Social Media for All

By Mike R. Fraser, PhD     

I am not that old, I mean, I just received a “Young and Aspiring CEO” award in November (to be honest I made the cutoff by 17 days) but nothing makes me feel older than the topic of social media. Why? I can certainly remember a time before computers, iPhones, and DVDs. A cell phone was where you got your one phone call in jail before lock up. One had to use the telephone to reconfirm an airline reservation, and seat assignments were stickers that were glued to your boarding pass. We had to type memos using a typewriter and I even remember carbon paper and white out. A facebook was a printed pamphlet that all first year students at my college received and we flipped through pages to find friends, their phone numbers, and hometowns. Twitter was a verb to describe something your heart did when you were in love, not a noun. Boy, thinking about all that really does make one feel old, doesn’t it? 

But social media is not just something for the young and techno-savvy: social media is for all of us. And that is what this issue of Pulse is all about – how to leverage social media to meet our urgent maternal and child health challenges. What if you were able to send text messages to all new families in your state with links to information and resources? What if you were able to create communities on line for various partner groups and get real-time feedback from advocates using Twitter? What if you had a Facebook page for your agency that allowed you to discuss current MCH issues in your communities, share information easily among your constituents, and learn from those you are engaged with statewide, and share nationally?  These are all uses of social media that are happening now in some states and being contemplated by others. It is time for all of us (including AMCHP) to evaluate the gains we could make by adopting a social media strategy. 
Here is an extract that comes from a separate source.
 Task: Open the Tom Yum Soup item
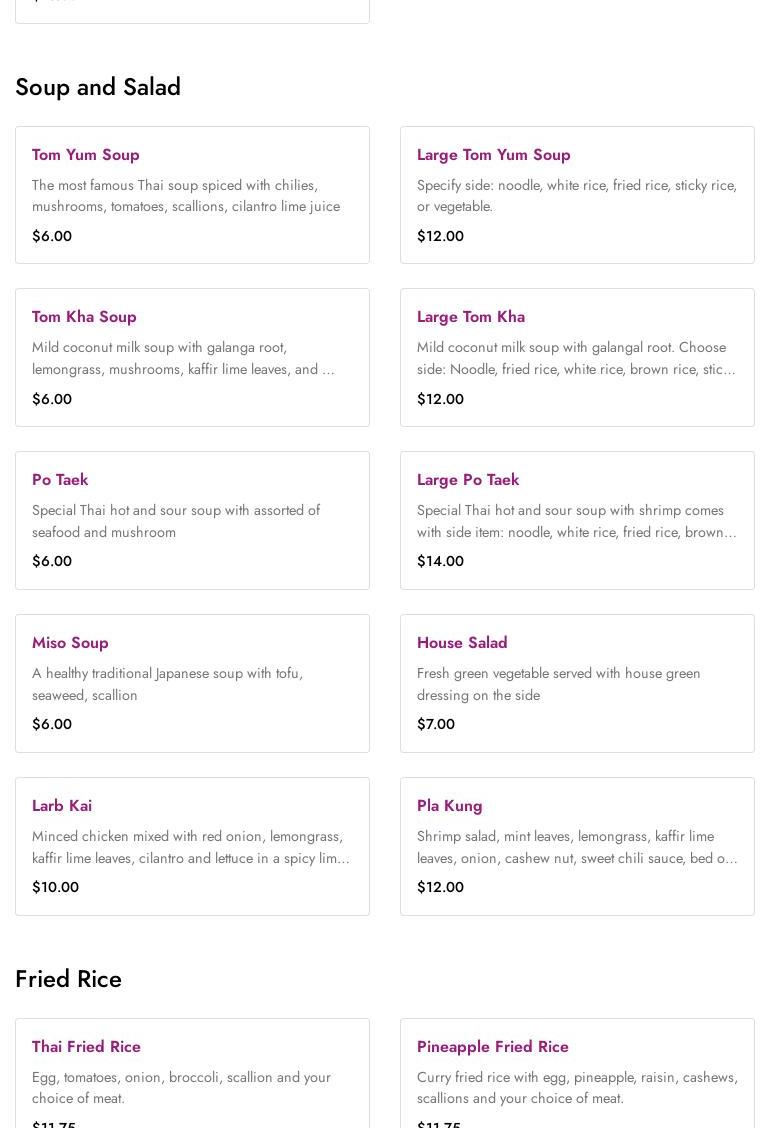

Social media provides a great outlet to extend and expand the reach of your programs to more people, faster, and more cheaply than many other methods. We would be silly not to use these new techniques to our advantage. The features in this issue of Pulse highlight some of the ways that technology and social media have been adopted and used by MCH program and partner organizations. I hope they give you some idea of the power of social media for your programs, and our shared work. And while I feel old thinking about the way things used to be, it is refreshing that even I can proudly say I have a Facebook page, can chat and text like a champ, and truly enjoy thinking about how to use these technologies and many others to Make Change Happen for our nation’s women, children, and families.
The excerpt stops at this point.